Problem
Report how many lines in the entries below have the word "Given" in them, and give no other words.

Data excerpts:
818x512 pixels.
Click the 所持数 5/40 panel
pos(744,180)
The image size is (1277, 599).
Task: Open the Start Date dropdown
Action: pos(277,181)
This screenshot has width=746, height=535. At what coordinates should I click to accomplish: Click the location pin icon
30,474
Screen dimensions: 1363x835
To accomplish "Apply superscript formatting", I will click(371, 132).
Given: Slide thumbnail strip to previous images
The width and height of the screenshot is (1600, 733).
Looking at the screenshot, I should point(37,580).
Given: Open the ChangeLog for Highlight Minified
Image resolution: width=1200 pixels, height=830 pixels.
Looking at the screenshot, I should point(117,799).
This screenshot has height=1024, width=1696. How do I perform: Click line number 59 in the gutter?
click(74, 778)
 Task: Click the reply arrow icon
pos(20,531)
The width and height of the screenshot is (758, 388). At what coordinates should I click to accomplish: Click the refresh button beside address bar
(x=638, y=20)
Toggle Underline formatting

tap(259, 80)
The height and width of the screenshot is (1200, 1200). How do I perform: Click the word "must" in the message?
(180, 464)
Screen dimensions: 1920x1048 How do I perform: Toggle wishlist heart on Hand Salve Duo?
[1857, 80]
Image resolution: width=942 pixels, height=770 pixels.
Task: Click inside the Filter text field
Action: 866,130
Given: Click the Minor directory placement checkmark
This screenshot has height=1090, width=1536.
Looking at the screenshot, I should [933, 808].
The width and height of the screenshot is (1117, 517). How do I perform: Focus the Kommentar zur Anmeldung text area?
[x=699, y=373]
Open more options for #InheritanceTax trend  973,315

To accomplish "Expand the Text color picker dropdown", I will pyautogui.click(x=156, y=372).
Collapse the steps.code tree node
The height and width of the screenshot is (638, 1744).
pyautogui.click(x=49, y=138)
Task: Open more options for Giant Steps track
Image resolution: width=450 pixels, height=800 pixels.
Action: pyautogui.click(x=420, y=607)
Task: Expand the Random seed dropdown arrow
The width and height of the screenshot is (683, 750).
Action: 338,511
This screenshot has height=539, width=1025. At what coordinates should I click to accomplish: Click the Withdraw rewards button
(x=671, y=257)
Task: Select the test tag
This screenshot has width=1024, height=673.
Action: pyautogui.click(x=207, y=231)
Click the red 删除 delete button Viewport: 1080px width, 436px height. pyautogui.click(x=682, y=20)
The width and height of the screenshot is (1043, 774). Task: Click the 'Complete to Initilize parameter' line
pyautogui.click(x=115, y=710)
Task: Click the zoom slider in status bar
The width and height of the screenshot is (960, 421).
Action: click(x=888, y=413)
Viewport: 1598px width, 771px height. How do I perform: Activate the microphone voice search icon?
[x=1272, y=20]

Answer
3